* **What you are asked to do**:
From the pH titration text below, write out the passage starting with "Calculation of pH" and going on through "system of equations.", swapping "dibasic acid" for "diprotic acid".

* **Text passage**:
□ □ □ □ □ □ □

Calculation of pH titration curves in Mathematica
Computer algebra systems are useful for solving chemical equilibria. Here, a simple example is presented: the titration of a dibasic acid with a strong base. The goal is to derive the pH titration curve and identify the equivalence points.
1 Chemical equilibria
A dibasic acid H_{2}Z dissociates in water in 2 steps:
\text{ H}_{2}\text{Z } + \text{ H}_{2}\text{O } \rightarrow \text{ H}_{3}O^{+} + \text{ HZ}^{-} \text{ HZ}^{-} + \text{ H}_{2}\text{O } \rightarrow \text{ H}_{3}O^{+} + \text{ Z}^{2 -}
During titration with a base like \text{NaOH}, the pH changes, and this can be modeled with a system of equations.
To model equilibria, we need to write three types of equations:
Equations of charge balance to ensure that the total charge in the solution is zero. \underset{\text{ positive ions}}{\underbrace{\left\lbrack H^{+} \right\rbrack + \left\lbrack \text{Na}^{+} \right\rbrack}} = \underset{\text{ negative ions}}{\underbrace{\left\lbrack \text{OH}^{-} \right\rbrack + \left\lbrack \text{HZ}^{-} \right\rbrack + 2\left\lbrack Z^{2 -} \right\rbrack}}
So-called mass balance equations which impose conservation of matter (ions and atoms of each type). \left\lbrack H_{2}Z \right\rbrack + \left\lbrack \text{HZ}^{-} \right\rbrack + \left\lbrack Z^{2 -} \right\rbrack = C - \left\lbrack \text{Na}^{+} \right\rbrack \left\lbrack \text{Na}^{+} \right\rbrack = \left( C - \left\lbrack \text{Na}^{+} \right\rbrack \right) \cdot \tau As we add base, the concentration of the acid decreases and the concentration of the conjugate base increases. The parameter \tau represents the degree of titration - when \tau = 1, we’ve added exactly enough base to neutralize the 1st proton in all acid molecules, and when \tau = 2, we’ve neutralized both protons.

□ □ □ □ □ □ □

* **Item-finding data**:

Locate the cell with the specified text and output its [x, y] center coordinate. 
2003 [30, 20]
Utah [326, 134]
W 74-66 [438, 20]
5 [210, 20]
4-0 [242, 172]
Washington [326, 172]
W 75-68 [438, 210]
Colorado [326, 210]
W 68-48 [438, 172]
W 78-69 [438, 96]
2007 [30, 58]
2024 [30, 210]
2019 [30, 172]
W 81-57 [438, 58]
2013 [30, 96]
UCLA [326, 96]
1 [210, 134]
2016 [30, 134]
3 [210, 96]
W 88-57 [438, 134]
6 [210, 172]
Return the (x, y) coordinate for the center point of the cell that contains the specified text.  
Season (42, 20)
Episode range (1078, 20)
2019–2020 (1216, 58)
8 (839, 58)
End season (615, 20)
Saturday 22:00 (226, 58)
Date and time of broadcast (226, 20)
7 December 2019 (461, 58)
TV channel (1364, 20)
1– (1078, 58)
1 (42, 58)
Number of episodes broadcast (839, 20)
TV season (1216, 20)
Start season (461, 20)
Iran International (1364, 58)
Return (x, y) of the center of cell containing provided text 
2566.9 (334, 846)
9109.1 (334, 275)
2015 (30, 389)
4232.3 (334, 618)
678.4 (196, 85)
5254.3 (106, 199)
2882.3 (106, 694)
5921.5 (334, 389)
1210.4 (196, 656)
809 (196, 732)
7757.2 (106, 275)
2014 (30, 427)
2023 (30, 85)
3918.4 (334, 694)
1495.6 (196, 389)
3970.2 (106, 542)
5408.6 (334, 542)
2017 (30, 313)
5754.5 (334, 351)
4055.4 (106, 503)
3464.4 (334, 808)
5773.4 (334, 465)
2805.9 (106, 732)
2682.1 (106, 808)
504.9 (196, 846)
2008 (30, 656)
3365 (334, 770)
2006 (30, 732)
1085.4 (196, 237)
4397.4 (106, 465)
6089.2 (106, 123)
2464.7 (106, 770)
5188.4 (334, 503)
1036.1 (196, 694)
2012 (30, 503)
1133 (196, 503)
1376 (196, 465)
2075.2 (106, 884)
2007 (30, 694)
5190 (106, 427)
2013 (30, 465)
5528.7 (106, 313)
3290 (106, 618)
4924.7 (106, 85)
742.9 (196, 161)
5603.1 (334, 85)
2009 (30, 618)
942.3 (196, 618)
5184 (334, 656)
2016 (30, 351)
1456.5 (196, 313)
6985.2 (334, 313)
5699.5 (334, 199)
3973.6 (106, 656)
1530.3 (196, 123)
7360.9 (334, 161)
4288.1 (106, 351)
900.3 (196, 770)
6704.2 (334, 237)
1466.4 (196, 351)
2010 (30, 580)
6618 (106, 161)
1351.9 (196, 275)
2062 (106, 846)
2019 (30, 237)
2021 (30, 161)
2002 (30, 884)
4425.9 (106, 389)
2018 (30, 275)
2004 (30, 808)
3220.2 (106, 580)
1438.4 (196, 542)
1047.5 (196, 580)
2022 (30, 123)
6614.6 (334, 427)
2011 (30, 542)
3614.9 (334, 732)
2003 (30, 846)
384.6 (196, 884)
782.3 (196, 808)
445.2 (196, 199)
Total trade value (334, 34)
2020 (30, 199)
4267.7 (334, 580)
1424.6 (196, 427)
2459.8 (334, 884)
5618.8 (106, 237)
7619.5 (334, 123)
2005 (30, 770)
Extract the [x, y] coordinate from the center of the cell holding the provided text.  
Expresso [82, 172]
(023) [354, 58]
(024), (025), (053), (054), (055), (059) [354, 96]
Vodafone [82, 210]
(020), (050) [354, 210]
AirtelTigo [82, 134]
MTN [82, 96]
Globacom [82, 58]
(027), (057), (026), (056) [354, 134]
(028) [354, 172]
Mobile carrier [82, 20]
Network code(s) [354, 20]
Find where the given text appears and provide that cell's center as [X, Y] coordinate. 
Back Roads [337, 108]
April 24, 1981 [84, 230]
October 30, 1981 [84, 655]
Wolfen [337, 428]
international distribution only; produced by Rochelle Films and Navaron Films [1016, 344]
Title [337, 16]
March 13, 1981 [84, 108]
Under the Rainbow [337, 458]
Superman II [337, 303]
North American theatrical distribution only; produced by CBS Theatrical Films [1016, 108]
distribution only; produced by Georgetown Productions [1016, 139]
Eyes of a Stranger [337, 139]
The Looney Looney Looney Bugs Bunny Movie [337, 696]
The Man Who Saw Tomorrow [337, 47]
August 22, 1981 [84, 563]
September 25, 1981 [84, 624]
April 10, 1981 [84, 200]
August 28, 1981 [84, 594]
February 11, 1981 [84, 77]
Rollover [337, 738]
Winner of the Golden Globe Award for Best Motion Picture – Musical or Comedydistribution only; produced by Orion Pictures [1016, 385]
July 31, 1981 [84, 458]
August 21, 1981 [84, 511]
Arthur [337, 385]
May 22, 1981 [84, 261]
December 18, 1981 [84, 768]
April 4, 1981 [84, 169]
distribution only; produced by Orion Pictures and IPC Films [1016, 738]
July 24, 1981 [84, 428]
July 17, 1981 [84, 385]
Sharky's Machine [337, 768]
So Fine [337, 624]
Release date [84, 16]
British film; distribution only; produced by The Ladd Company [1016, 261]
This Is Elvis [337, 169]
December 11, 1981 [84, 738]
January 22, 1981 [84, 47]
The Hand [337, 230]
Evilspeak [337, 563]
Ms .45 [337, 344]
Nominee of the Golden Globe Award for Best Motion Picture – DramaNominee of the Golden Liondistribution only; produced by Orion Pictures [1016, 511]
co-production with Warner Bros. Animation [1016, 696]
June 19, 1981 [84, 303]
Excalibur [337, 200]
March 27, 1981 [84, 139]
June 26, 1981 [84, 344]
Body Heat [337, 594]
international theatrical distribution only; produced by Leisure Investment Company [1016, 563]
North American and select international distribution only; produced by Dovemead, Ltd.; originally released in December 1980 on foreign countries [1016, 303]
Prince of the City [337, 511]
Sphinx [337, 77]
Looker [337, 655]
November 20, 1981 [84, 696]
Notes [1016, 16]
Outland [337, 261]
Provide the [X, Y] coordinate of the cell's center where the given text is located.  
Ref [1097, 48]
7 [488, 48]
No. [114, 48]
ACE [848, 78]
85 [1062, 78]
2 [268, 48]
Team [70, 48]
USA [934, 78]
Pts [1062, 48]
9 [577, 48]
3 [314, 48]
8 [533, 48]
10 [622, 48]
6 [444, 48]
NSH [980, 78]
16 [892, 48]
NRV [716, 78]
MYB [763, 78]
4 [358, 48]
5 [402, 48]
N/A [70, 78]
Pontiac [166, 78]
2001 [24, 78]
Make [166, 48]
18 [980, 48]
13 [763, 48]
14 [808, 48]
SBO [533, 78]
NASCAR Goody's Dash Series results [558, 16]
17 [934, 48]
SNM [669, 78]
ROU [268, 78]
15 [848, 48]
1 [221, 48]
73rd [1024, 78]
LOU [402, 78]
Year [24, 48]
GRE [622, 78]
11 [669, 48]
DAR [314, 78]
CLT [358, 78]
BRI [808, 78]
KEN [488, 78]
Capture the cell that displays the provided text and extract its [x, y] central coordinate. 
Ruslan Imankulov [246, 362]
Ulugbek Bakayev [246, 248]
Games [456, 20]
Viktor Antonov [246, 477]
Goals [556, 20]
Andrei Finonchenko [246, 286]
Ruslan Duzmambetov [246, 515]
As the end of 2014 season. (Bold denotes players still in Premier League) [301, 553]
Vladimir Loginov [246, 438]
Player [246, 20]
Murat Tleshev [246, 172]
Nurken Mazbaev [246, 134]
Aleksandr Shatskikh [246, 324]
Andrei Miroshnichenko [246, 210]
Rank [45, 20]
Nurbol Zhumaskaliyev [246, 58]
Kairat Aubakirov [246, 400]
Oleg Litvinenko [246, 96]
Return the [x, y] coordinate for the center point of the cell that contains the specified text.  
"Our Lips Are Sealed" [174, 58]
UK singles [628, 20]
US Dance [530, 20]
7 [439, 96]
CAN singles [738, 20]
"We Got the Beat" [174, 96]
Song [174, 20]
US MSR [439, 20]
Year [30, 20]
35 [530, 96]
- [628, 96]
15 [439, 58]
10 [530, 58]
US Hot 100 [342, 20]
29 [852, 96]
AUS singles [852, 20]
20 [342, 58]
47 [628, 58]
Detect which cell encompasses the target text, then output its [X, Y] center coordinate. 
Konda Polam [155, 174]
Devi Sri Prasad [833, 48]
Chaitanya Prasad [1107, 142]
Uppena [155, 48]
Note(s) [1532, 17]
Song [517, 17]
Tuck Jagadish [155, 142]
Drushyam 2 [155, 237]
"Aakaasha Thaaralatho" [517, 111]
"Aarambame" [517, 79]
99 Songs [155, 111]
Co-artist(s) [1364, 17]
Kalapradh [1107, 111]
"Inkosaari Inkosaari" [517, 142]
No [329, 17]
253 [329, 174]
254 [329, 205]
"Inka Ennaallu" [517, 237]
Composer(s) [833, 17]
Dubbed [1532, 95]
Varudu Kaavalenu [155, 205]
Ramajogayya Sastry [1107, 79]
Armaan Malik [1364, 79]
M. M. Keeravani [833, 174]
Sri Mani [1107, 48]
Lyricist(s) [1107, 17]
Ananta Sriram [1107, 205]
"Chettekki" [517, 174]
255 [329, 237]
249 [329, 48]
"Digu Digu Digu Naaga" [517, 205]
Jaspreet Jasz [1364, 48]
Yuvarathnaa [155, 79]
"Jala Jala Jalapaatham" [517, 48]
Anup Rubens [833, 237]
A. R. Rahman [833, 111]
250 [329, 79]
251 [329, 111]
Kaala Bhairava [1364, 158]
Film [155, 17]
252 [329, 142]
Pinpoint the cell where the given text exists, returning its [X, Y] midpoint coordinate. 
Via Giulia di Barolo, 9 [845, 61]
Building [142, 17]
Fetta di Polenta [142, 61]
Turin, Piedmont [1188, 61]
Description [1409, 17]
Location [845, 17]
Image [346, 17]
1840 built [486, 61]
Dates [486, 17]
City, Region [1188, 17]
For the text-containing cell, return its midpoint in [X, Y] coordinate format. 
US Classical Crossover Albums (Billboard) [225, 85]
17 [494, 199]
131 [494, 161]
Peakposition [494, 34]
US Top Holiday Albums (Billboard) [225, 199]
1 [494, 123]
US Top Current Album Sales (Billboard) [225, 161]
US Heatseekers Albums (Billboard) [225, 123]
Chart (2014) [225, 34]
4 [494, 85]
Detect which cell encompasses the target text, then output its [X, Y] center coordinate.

□ □ □ □ □ □ □

* **Solved problem**:
Calculation of pH titration curves in Mathematica
Computer algebra systems are useful for solving chemical equilibria. Here, a simple example is presented: the titration of a diprotic acid with a strong base. The goal is to derive the pH titration curve and identify the equivalence points.
1 Chemical equilibria
A diprotic acid H_{2}Z dissociates in water in 2 steps:
\text{ H}_{2}\text{Z } + \text{ H}_{2}\text{O } \rightarrow \text{ H}_{3}O^{+} + \text{ HZ}^{-} \text{ HZ}^{-} + \text{ H}_{2}\text{O } \rightarrow \text{ H}_{3}O^{+} + \text{ Z}^{2 -}
During titration with a base like \text{NaOH}, the pH changes, and this can be modeled with a system of equations.